== Recorded information ==

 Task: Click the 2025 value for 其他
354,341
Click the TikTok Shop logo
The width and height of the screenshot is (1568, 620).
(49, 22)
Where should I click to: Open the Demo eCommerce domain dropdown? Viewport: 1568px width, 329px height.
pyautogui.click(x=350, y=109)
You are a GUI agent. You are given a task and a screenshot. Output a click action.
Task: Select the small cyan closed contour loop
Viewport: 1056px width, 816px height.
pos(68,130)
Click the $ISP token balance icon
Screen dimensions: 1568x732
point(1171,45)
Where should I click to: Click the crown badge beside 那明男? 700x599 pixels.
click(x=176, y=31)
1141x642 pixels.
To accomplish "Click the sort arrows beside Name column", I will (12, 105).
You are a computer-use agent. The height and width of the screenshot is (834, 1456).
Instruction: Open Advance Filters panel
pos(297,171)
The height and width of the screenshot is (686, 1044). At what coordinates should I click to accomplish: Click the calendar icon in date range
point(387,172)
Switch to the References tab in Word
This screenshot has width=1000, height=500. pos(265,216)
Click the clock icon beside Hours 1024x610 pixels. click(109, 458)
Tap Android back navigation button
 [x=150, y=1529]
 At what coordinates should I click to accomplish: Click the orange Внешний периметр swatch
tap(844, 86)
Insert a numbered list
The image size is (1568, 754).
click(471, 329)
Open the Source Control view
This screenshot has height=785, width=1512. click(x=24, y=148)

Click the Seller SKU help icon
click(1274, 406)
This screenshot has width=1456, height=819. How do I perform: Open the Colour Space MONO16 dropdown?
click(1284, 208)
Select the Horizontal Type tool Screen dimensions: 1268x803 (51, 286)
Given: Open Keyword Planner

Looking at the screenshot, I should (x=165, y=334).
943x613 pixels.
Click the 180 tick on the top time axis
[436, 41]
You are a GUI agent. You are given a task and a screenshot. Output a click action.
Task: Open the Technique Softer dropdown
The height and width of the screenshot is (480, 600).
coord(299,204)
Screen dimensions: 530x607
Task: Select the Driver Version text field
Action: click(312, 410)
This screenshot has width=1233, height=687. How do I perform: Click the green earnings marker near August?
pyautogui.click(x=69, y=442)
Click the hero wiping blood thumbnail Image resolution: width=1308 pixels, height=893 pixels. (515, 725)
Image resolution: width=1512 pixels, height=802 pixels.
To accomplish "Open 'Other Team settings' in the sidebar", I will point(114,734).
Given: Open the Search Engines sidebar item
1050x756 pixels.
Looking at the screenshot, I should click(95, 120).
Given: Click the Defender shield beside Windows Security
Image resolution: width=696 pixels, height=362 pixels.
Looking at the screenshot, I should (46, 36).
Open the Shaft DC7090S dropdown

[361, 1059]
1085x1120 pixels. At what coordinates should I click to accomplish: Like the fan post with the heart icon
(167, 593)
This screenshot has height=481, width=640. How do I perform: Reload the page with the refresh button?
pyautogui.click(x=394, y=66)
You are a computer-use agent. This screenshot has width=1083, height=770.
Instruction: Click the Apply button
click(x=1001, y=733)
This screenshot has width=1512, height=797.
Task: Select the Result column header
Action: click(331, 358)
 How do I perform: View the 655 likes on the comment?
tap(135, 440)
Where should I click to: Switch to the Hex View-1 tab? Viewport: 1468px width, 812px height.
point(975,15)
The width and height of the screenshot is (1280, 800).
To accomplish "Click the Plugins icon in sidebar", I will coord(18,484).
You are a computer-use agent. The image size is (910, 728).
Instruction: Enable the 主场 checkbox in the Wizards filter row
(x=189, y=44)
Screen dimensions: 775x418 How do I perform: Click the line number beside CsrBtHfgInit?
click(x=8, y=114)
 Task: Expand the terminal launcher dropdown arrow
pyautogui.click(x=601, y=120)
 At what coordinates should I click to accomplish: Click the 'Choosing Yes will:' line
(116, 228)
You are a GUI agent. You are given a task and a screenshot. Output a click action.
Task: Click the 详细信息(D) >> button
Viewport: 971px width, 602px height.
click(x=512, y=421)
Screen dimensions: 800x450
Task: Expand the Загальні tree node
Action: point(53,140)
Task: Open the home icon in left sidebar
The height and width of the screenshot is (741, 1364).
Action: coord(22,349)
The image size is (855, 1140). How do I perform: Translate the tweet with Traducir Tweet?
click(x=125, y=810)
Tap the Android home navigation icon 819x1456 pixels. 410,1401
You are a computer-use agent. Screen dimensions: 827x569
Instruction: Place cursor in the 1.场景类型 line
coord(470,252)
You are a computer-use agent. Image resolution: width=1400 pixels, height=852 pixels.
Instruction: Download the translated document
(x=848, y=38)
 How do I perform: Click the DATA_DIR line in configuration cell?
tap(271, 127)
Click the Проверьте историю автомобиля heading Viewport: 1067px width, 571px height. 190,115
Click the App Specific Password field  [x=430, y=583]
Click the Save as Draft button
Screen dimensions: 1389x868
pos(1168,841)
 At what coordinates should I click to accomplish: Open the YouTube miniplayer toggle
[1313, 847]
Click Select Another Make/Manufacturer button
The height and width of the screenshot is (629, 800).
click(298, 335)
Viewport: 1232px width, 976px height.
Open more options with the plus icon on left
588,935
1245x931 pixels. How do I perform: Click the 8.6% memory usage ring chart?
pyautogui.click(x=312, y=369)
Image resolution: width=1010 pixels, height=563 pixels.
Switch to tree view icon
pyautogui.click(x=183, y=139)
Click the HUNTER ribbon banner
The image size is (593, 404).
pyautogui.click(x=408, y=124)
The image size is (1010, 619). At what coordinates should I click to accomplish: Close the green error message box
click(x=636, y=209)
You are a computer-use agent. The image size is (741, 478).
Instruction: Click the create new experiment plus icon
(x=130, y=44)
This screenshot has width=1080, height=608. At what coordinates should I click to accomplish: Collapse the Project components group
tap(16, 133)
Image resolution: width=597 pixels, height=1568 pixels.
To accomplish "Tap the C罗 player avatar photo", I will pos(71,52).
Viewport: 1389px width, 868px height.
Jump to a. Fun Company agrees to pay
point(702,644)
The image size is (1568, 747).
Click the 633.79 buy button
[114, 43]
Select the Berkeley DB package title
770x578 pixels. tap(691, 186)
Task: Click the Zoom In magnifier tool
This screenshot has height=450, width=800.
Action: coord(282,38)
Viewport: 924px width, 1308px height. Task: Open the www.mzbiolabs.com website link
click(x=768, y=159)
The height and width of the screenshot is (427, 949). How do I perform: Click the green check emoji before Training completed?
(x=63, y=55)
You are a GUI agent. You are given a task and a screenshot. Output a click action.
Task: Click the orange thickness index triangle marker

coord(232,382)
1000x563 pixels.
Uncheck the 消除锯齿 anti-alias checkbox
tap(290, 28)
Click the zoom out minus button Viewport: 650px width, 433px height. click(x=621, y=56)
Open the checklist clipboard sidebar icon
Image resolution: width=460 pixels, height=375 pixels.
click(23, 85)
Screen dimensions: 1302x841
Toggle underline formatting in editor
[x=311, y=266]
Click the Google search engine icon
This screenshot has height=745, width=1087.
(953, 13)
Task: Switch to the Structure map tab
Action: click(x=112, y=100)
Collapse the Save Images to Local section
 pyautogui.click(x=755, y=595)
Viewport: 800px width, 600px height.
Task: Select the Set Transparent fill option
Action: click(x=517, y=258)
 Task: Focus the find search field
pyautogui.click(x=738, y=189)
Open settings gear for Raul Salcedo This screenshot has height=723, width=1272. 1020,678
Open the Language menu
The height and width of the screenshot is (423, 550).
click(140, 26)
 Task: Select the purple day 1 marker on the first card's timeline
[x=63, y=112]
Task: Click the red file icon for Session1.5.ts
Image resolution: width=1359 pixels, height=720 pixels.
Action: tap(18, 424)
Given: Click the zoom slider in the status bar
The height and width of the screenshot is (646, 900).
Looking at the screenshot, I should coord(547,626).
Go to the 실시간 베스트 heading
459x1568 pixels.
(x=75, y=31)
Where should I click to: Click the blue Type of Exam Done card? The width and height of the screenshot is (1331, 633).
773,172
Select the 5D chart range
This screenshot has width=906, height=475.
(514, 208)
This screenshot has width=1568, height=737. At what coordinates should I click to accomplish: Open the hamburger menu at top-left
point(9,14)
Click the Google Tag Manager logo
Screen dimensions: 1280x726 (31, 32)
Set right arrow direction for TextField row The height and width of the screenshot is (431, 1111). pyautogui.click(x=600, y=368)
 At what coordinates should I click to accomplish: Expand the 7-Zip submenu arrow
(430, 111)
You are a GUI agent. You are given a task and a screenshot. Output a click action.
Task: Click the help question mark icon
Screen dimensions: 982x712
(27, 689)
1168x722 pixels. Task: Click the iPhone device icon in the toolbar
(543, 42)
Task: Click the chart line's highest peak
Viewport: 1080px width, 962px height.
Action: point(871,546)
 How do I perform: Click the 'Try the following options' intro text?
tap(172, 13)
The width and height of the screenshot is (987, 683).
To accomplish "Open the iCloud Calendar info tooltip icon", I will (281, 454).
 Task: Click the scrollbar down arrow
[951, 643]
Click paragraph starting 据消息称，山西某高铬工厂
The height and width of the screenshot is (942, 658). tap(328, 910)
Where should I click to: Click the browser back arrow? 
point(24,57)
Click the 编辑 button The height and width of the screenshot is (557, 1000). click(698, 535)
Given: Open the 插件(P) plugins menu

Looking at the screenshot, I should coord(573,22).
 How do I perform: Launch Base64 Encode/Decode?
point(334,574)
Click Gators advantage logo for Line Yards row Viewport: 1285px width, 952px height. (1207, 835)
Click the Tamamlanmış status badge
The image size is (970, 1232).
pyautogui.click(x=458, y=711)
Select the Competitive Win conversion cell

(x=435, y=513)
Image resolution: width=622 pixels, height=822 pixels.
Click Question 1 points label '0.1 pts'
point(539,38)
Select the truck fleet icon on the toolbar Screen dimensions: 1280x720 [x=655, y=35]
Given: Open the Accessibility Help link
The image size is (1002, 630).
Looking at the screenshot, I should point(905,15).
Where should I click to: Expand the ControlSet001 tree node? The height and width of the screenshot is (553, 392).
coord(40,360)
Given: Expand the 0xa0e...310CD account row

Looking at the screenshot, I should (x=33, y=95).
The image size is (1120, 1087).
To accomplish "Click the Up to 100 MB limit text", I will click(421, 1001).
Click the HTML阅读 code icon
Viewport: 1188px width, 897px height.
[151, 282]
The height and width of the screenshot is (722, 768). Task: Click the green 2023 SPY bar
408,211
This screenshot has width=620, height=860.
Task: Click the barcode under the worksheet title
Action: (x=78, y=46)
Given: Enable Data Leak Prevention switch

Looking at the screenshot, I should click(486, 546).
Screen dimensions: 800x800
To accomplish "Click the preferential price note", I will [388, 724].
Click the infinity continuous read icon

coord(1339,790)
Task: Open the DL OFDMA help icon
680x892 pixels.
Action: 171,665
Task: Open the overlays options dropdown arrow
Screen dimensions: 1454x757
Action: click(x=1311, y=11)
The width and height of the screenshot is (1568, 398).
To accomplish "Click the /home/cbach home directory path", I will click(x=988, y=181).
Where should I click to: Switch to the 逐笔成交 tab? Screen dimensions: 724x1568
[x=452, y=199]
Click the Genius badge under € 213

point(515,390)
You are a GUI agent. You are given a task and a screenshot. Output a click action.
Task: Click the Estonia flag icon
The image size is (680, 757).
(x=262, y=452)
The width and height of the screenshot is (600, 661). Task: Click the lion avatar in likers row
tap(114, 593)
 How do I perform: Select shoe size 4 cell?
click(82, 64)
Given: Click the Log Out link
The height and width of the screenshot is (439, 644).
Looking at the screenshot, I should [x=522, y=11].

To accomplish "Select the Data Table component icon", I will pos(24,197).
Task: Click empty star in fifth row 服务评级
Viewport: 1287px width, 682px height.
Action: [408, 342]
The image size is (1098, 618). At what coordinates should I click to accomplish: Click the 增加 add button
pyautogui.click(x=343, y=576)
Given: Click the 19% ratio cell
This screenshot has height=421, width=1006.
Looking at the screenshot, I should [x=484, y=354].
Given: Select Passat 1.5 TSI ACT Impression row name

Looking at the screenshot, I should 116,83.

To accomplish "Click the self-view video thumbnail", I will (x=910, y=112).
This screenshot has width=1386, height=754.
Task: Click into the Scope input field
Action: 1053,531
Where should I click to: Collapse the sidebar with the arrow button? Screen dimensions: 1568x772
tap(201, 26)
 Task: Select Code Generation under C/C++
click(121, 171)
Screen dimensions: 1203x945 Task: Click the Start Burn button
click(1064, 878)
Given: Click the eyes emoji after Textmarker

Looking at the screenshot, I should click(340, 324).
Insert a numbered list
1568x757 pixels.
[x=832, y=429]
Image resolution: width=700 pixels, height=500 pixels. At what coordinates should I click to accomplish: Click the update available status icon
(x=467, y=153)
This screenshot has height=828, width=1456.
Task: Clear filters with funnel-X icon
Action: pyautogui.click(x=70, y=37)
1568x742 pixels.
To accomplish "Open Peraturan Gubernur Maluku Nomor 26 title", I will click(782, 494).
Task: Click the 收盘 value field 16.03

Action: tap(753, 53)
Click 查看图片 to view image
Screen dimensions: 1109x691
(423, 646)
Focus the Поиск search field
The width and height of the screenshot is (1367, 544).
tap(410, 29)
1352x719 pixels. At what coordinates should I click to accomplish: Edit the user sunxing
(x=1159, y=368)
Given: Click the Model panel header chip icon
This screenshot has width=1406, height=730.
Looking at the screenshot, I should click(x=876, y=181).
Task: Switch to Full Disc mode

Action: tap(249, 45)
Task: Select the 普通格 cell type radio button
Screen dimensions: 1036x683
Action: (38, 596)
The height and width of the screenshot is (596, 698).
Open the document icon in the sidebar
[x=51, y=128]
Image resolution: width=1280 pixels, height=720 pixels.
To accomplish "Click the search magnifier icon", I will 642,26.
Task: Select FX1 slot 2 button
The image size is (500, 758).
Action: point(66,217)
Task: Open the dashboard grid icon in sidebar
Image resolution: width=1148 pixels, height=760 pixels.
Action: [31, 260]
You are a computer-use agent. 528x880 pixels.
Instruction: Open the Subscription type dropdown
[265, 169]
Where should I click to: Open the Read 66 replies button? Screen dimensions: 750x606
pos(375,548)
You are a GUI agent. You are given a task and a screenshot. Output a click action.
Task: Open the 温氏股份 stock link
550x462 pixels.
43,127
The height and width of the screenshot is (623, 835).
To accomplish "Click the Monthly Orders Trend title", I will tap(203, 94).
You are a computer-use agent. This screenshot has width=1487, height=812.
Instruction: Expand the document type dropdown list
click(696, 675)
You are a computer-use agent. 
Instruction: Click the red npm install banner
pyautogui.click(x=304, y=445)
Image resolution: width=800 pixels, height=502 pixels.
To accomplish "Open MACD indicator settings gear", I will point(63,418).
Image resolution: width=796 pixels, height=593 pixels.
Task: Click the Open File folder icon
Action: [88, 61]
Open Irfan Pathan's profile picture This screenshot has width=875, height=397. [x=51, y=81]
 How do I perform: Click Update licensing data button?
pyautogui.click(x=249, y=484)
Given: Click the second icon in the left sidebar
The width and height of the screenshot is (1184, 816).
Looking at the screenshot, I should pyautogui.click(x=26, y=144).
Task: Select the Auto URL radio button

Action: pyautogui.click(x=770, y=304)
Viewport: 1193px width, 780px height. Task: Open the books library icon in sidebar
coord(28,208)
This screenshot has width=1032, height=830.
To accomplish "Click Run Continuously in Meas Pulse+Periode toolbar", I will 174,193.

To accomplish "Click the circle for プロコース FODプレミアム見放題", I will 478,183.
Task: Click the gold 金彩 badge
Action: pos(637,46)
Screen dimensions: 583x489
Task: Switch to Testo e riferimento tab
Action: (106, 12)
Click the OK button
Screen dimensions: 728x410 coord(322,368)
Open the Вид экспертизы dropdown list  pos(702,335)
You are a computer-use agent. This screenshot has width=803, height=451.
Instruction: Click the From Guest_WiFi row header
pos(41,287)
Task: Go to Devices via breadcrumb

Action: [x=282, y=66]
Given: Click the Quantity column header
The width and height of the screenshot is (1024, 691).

===

#### Goal of the exercise
Retrieve all lines from the data that contain the string "home".

#### Exercise solution
Task: Open the home icon in left sidebar
Tap the Android home navigation icon 819x1456 pixels. 410,1401
To accomplish "Click the /home/cbach home directory path", I will click(x=988, y=181).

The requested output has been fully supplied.